Saturday, April 30, 2011

Hex War Games - Strategy Part XIII - Furthest Back First

With all things being equal, players should begin their turn moving and attacking with the unit furthest away from a conflict first.  This is not always possible, but it should be the first consideration.  Why?  Because it provides more options and better reactions to the upcoming battles.  This is particularly effective in Unit-By-Unit games.

The Situation
The attacking units are A and B, the defending units are 1 and 2, as shown in the diagram below.  

Initial Position
 The following rules apply:

  • Every unit may move up to 3 hexes and make 1 attack
  • An attack may be 50% successful
  • A successful attack destroys the defending unit
  • Every unit has an ZOC which stops movement (Interrupting ZOC)
From the initial position provided, the attacking player may move either unit A or unit B first.  These two options examined in detail below.

Moving A First
If Unit A moves first, the following diagram shows the end position of the units.
Unit A Moves First
Regardless of whether the Defender at position 1 is destroyed by Unit A's attack, the furthest positioning Unit B can travel is the hex shown due to movement limitations.  If Unit A's attack is unsuccessful, unit B may attack Unit 1.  Thus, Defender 1 has a 75% chance of being destroyed at the end of the combat round.  However, Unit B has a 50% chance of making an attack at the end of its movement, only if Unit A's attack is unsuccessful.

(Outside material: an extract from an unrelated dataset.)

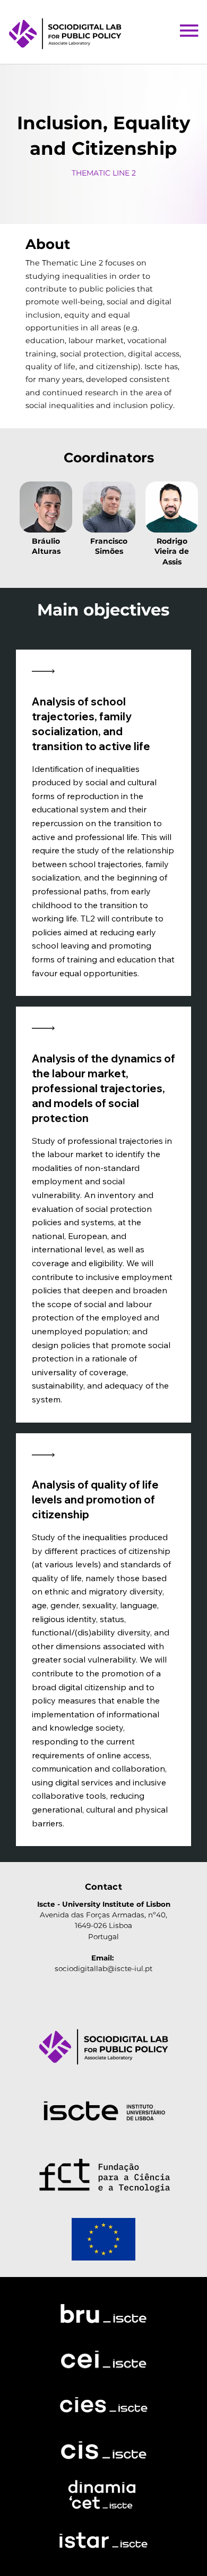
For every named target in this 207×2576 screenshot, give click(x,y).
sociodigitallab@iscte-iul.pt (103, 1968)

The Attackers could do much Better.

Move B First
If Unit B moves first, Unit B may attack Defender 1 at 50/50 odds.  There are two possibilities here, Unit B is successful or unsuccessful in the attack.  In a worst case scenario for the attacker, Unit B's attack is unsuccessful.  In this case, Unit A may then move into position and attack as shown in the diagram below:

Unit B Moves First But Attack Unsuccessful
This diagram looks like the one before it, except in this case both Unit A and B make an attack.  The odds of Unit 1 being destroyed haven't changed, 75%.

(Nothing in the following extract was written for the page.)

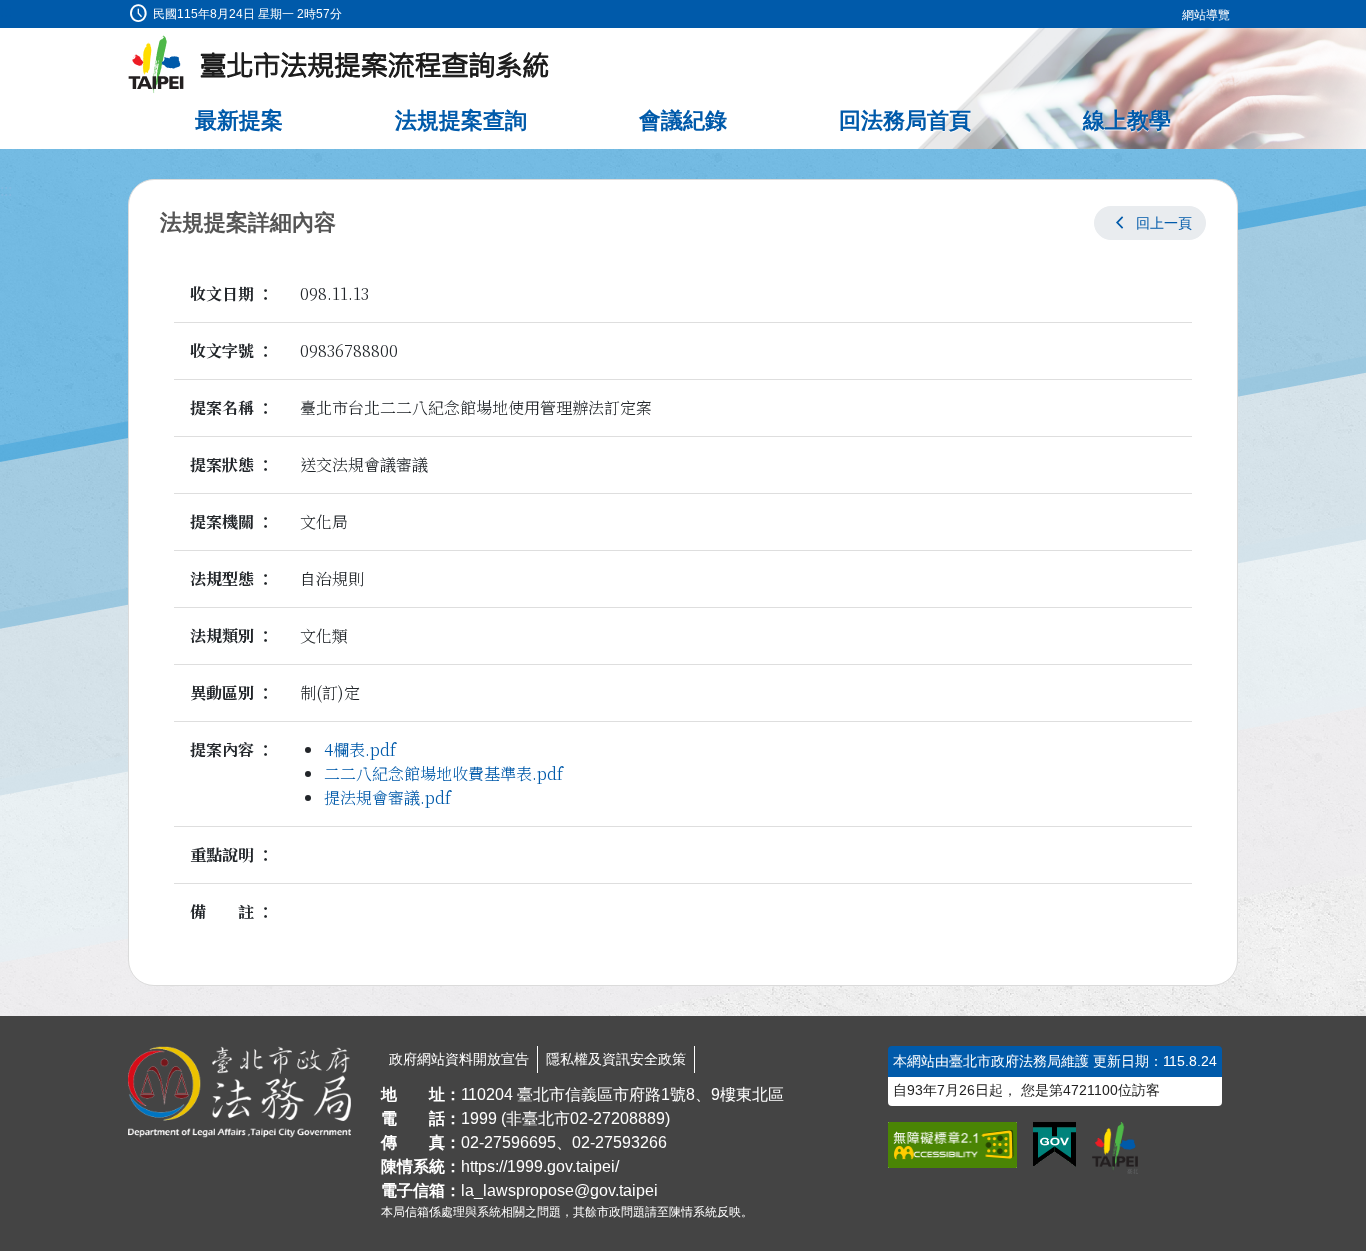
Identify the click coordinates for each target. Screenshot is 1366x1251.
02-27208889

However, this configuration will only occur 50% of the time.

Move B First - Attack Successful
The real advantage here is if Unit B's attack is successful.  In this case, Unit A may now move adjacent to Unit 2 and make an attack against it.  In this case, there is a 50% chance Unit 2 will also be destroyed.  The diagram for this position appears below:
Unit B's Successful Attack
Final Analysis
The following table summarizes the results of the combat odds based on if unit A or unit B is moved first:
Defending Unit
Odds of Defender Being Destroyed

From this example, by moving Unit B first the attacker gains significant options tactically.  By moving Unit A first, the attacker removes these options.

There are times when this advice may be ignored, usually due to tactical considerations.  Perhaps there is a counter attack capability of Unit 2 which Unit 1 does not have?  Are there enemy units capable of attacking Unit B next turn if it advance too far?  It remains up to the player to decide if the tactical issues outweigh which unit should move first.  But generally, the player's first instinct should involve moving and attacking with the unit furthest back first.